Die ostukrainische Stadt Charkiw steht wieder unter unablässigem Bombardement
«Kommen Sie, kommen Sie, sehen Sie sich an, was sie mit meinem Haus gemacht haben», ruft Valeri, ein 74-jähriger Mann aus dem Stadtteil Cholodohirski in Charkiw. Er kämpft sich vorbei an den vor Anstrengung keuchenden Feuerwehrleuten und den von der Zerstörung erschreckten Schaulustigen und geht langsam die Gasse hinauf zu seinem Haus, dessen Fenster durch die Explosion zerbrochen worden sind. «Ich war auf dem Heimweg, als es passierte», sagt er. «Zum Glück war ich nicht im Haus.»

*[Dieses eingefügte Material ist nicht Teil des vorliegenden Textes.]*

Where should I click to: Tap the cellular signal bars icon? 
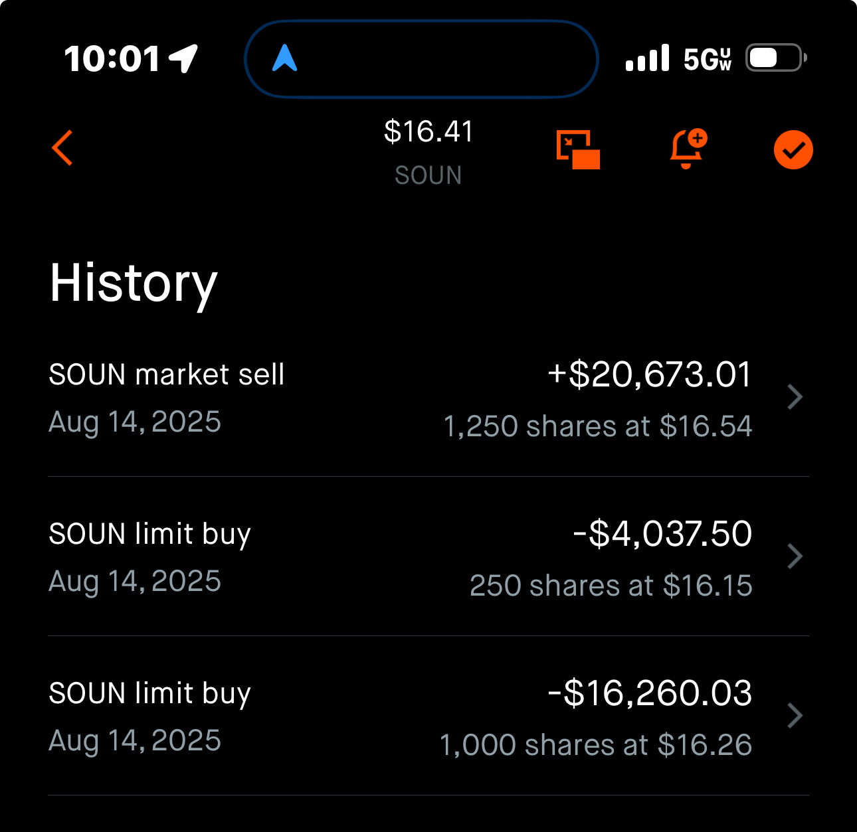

Am Nachmittag schoss eine russische Gleitbombe durch den blauen, wolkenlosen Himmel und schlug in dem Wohnviertel ein. Sie zerstörte zwei Häuser und beschädigte etwa zehn weitere. Eine Frau liegt auf der Strasse, ihr Fuss schaut unter einem bunten Leintuch heraus. Laut einem Bericht, der nach dem Angriff auf der städtischen Nachrichtenwebsite erschien, wurde die 82-Jährige von Rettungskräften in den Trümmern ihres Hauses gefunden. Die Frau war gebrechlich und wurde in ihrem Bett getötet. Bei dem Angriff erlitten zudem zwei weitere Personen, ebenfalls Rentner, Verletzungen.

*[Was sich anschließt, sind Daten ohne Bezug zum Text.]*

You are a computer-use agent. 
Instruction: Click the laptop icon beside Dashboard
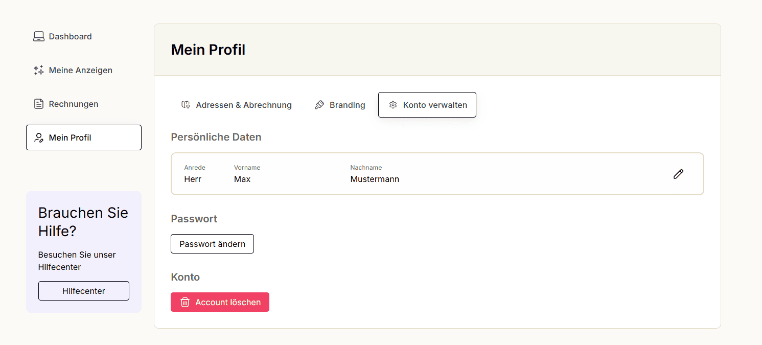click(x=39, y=37)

Die Quartierbewohner sind fassungslos und wütend, sie scheinen jedoch nicht überrascht zu sein: Russland greift Charkiw, die zweitgrösste ukrainische Stadt, wieder vermehrt an, zerstört die Energieanlagen und trifft wahllos Wohnviertel, Geschäfte und Bildungseinrichtungen. «Die Lage ist sehr schwierig: Ende letzten Jahres haben die Russen begonnen, die Stadt intensiv zu bombardieren», erzählt der Stadtpräsident Ihor Terechow. Sein Gesicht ist von Müdigkeit gezeichnet. Jedes Wort abwägend, prangert er die «Terrorstrategie» der russischen Armee an: «Sie wollen die Bevölkerung in Angst und Schrecken versetzen und dafür sorgen, dass die Menschen nicht mehr in Charkiw wohnen können.»

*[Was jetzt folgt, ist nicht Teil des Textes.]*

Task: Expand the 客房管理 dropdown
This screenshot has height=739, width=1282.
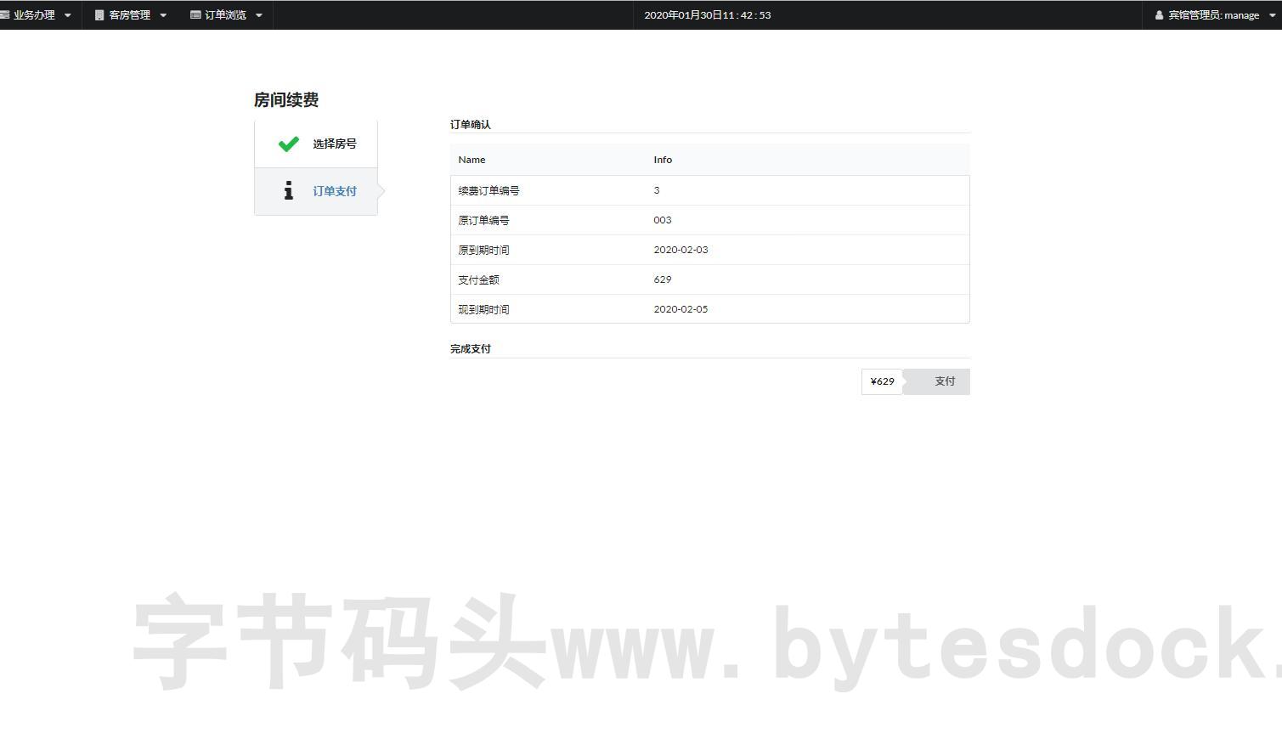Action: click(x=163, y=14)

Rettungskräfte untersuchen die Schäden nach einem erneuten russischen Raketenangriff auf Charkiw, bei dem eine Person getötet wurde. ; Anadolu / Getty
Die nur dreissig Kilometer von der russischen Grenze entfernte Stadt war bereits zu Beginn des russischen Einmarsches Schauplatz heftiger Kämpfe gewesen und dann einem unablässigen und wahllosen Bombardement ausgesetzt, von dem die breiten Strassen noch immer gezeichnet sind: Gebäude mit von Granatsplittern zerfetzten Fassaden sind ebenso zahlreich wie leere Ladenfronten und mit Sperrholz verkleidete Fenster. Zwar hörten die Angriffe nie ganz auf, doch im Laufe des vergangenen Jahres nahm ihre Heftigkeit ab. Das bewegte viele Bewohner, die die Stadt verlassen hatten, zur Rückkehr. Laut Stadtpräsident Terechow zählt Charkiw derzeit 1,3 Millionen Einwohner, während es wenige Wochen nach Kriegsbeginn nur noch 300 000 waren.
Die übel zugerichtete «Heldenstadt der Ukraine» passte sich den neuen Gegebenheiten an: Ab August 2023 wurden Korridore in mehreren U-Bahn-Stationen zu Klassenzimmern umgebaut, in denen 2200 Schüler jeden Alters Platz fanden. Doch in den letzten Monaten verstärkte Russland nicht nur seine Angriffe mit Raketen und Gleitbomben wieder, sondern verschärfte auch den Ton: Ende April erklärte der russische Aussenminister Sergei Lawrow, in Präsident Wladimir Putins Plänen zur Schaffung einer «entmilitarisierten Zone» zum Schutz der russischen Grenzregionen vor ukrainischen Angriffen nehme Charkiw einen wichtigen Platz ein.
«Unsere Spezialdienste bestätigen, dass die Russen tatsächlich einen Plan haben, um Charkiw oder Sumi einzunehmen. Aber wir wissen nicht, wie ernst sie diese Pläne verfolgen und ob sie mit den ihnen zur Verfügung stehenden Kräften in der Lage sind, sie umzusetzen», sagt Olexander Pawliuk, Kommandant der ukrainischen Landstreitkräfte, in einem Interview mit der britischen Tageszeitung «The Times».
Doch in den Augen von Stadtpräsident Terechow unterschätzt Russland die Widerstandsfähigkeit von Valeri, dem Rentner, und den anderen Bewohnern von Charkiw: «Natürlich ist die Situation schwierig, aber etliche von ihnen wollen nicht mehr weg: Es ist ihre Stadt, viele sind hier geboren, haben hier gearbeitet und ihr ganzes Leben lang gelebt», erklärt er. «Sie lieben Charkiw, und sie wollen in ihrer Heimat bleiben, in Frieden.»